With the faith-based people, I am sure that they think that the scope and the intent of the law should bend to any pew pilot who smells something 'satanic.'
Any day I expect faith-based science to issue forth a reversal on the green cheese thing.
What I really hope for is an inevitability in the course of her taking the Fifth, wherein she eventually moves around the legal board until she ends in a corner and chooses to remain adamant, taking a position of 'right over legal.'
'Right over legal' is no cheap-shot exaggeration--if you don't believe me, watch how Rove's Nuts discuss legalities on faith-based TV shows. Alberto Gonzales, that bespeckled, ever happy teddy bear beaner who has, I promise you, no clue, was recently touring the faith-based camps urging them to sue, sue, sue. And here people thought his only error was thinking George W. Bush and not America was his clienct.

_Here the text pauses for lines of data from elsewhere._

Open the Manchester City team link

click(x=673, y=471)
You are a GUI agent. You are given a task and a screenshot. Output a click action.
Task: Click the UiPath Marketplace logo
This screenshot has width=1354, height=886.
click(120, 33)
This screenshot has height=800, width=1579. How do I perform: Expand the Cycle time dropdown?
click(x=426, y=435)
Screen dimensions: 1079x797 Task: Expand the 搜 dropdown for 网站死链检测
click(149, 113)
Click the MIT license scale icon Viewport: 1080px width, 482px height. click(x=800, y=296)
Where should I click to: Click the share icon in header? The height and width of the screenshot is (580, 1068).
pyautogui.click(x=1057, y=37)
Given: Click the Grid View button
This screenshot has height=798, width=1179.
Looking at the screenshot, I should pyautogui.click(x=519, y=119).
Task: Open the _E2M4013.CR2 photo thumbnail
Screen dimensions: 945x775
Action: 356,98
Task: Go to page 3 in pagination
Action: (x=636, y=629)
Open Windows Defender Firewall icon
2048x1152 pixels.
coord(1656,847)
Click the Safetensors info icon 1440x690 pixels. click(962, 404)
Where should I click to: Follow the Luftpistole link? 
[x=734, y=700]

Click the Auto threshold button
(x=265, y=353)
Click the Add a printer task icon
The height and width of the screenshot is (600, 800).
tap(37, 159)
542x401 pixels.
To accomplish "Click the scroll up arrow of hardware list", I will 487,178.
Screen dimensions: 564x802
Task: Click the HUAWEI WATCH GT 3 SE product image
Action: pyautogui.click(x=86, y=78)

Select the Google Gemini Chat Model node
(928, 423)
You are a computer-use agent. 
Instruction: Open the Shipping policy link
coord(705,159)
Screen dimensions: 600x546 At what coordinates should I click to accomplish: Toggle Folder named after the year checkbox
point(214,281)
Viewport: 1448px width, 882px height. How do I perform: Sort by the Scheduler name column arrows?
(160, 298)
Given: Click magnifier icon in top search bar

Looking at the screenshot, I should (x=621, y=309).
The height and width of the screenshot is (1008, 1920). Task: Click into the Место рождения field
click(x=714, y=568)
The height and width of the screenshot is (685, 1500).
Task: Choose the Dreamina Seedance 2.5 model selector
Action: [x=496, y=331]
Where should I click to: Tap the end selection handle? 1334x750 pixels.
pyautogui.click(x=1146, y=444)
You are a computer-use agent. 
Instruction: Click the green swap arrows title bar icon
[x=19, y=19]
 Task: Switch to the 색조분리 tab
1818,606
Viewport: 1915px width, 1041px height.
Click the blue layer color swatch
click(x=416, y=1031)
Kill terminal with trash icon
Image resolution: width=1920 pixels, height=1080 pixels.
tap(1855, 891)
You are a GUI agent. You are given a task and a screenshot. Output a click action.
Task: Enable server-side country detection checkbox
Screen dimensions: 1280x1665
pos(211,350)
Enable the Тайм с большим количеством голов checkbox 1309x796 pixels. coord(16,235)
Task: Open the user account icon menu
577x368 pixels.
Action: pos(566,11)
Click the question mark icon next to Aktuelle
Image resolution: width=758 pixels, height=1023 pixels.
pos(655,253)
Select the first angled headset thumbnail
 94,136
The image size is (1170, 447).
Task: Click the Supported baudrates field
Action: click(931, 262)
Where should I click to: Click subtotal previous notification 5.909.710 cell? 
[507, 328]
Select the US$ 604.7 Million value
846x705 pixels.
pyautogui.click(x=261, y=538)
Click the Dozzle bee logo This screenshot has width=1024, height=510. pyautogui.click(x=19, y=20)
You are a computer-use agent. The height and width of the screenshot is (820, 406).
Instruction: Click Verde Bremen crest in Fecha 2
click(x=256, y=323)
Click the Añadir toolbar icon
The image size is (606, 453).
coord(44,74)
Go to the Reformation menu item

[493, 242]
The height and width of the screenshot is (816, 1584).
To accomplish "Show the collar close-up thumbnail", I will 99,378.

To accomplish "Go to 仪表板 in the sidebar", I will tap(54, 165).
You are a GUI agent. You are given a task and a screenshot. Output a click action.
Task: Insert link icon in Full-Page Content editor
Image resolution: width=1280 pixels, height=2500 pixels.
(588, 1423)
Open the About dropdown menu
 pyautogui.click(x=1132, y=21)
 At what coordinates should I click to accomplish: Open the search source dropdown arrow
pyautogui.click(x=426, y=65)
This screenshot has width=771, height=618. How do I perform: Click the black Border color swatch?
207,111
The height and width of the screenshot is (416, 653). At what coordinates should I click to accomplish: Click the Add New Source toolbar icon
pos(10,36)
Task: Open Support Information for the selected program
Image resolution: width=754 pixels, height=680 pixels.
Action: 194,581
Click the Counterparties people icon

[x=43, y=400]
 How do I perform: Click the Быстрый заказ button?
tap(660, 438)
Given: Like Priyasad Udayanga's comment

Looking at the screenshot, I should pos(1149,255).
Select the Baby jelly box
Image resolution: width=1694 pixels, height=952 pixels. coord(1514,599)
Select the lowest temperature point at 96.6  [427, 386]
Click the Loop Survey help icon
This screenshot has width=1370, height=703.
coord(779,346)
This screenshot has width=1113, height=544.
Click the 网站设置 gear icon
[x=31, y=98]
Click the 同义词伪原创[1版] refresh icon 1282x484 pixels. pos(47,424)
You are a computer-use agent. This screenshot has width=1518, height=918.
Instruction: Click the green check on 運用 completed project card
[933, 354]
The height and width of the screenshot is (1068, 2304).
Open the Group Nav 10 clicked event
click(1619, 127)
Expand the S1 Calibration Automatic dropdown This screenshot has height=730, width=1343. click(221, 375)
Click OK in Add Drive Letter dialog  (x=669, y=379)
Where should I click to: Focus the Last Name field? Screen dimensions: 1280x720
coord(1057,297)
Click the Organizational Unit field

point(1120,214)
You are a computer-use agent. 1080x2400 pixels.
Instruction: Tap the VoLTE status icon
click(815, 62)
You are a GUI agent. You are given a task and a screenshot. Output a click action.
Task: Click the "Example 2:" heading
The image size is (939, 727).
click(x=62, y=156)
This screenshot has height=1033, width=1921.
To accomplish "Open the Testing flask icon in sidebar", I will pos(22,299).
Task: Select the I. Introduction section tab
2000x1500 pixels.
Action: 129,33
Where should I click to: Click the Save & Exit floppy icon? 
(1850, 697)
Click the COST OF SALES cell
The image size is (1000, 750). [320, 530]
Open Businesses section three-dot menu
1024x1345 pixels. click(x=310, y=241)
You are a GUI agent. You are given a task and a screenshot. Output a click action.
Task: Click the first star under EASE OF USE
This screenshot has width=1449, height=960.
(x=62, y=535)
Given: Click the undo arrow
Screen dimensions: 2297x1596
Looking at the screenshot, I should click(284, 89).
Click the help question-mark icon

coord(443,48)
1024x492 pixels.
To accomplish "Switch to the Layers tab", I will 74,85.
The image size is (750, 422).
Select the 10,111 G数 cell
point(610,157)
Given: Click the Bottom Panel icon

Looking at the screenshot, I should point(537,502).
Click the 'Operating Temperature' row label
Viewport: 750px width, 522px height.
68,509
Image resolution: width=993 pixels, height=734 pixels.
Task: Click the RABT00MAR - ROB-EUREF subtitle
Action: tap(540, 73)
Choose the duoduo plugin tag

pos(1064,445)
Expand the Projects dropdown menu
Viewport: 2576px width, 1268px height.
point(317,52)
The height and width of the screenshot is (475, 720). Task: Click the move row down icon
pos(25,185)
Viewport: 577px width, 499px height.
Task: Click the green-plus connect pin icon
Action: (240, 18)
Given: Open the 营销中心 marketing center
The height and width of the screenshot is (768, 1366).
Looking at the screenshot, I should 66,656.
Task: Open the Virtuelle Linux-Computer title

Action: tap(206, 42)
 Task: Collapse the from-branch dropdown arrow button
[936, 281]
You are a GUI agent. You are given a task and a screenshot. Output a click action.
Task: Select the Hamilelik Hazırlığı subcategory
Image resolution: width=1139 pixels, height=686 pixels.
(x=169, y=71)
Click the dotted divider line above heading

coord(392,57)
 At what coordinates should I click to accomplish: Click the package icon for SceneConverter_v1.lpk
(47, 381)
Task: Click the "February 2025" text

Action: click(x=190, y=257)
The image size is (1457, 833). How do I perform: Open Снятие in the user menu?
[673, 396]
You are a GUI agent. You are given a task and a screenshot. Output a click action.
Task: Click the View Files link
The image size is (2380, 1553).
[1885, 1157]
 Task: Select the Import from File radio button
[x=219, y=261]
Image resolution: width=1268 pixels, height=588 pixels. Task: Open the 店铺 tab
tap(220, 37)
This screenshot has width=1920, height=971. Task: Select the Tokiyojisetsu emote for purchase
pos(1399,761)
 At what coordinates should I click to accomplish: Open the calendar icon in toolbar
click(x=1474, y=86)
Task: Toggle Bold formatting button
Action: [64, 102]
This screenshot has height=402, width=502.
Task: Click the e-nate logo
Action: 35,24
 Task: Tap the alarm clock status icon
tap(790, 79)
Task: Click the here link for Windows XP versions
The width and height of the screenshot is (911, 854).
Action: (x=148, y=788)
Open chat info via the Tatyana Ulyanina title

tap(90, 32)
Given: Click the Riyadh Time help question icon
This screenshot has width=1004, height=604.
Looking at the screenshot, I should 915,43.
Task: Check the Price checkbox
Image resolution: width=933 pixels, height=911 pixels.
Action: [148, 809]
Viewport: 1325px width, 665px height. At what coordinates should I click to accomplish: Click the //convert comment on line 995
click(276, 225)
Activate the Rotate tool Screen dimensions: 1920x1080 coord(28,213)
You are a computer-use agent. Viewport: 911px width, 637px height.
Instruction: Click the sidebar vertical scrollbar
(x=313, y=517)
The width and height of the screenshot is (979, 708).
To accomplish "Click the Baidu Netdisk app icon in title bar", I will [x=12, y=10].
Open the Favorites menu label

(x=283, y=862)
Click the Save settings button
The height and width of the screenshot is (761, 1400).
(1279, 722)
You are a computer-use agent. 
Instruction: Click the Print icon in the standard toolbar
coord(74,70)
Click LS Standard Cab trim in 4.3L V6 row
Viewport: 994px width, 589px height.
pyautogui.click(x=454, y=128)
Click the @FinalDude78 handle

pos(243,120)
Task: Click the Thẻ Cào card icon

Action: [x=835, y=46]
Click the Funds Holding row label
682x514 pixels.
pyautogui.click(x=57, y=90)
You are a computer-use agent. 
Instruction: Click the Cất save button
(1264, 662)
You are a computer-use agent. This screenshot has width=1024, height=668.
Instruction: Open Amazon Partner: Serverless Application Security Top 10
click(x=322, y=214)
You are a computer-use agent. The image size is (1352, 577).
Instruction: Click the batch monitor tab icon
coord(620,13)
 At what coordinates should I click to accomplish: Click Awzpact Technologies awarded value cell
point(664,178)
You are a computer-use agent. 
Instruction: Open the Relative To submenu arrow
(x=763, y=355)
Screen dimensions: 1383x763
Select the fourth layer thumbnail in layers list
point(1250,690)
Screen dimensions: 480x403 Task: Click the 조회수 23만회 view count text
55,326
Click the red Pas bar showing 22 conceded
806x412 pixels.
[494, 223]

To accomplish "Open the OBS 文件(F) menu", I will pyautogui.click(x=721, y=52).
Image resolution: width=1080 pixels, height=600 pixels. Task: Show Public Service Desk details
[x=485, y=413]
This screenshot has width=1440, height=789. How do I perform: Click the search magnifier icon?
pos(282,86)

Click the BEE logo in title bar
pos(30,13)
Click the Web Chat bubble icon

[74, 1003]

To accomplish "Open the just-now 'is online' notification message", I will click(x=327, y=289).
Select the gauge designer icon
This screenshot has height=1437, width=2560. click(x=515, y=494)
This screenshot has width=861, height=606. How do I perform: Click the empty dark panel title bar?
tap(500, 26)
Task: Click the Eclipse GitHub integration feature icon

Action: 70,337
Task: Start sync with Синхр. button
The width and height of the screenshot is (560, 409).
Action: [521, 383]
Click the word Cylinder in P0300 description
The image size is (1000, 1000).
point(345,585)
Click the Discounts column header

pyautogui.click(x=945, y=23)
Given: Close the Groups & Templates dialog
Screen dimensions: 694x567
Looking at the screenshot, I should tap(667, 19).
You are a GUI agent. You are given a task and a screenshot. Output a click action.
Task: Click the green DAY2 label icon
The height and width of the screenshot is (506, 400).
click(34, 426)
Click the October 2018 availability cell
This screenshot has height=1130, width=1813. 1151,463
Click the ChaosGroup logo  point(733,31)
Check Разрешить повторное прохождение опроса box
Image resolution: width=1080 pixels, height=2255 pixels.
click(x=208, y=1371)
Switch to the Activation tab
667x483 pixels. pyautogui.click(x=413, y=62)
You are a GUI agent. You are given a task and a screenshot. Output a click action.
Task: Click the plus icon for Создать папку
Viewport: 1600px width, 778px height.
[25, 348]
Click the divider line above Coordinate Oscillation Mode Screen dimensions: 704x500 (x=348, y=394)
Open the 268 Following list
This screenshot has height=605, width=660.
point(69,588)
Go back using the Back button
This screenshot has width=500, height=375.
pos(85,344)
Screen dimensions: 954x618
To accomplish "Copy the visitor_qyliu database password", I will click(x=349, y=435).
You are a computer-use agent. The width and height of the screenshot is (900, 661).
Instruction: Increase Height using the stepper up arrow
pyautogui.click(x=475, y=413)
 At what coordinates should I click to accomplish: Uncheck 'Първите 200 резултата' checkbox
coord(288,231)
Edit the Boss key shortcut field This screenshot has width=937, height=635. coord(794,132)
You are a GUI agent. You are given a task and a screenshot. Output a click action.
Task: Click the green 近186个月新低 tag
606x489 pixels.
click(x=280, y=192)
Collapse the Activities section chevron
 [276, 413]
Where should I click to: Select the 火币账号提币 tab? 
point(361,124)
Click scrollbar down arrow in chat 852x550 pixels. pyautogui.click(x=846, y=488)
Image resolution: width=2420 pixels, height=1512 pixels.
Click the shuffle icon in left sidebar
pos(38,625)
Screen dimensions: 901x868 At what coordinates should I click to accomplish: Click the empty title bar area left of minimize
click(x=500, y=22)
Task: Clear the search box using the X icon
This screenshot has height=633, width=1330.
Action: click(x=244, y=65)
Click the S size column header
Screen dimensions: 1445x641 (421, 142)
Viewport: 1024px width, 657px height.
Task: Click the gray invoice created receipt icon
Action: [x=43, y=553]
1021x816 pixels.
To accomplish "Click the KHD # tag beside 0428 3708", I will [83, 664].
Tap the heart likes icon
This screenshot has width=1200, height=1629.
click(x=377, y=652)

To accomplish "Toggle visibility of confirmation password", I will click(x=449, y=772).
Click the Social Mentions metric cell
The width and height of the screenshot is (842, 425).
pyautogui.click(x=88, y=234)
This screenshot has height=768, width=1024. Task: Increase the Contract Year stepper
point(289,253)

Nor is 'right over legal' covered by the Fifth.
But think not that, just because their legal profile is . . . unique . . ., they do not have an active involvement with the law. They are suing--or rather using law-suits against any critic that comes along; after the scientologists, they are suers supreme.
When I get to Judgement, I'm asking . . . hey, what do you think about the faith-based calling 'suing critics' turning the other cheek. I am sure that Number One will tell me that, in order to talk to a lawyer, I need to go to hell.
There are a lot of double-binds in fundamentalism. That is why you see 900 people drinking kool-aid, enduring the flames of righteousness outside Waco, etc. etc etc. You will see more.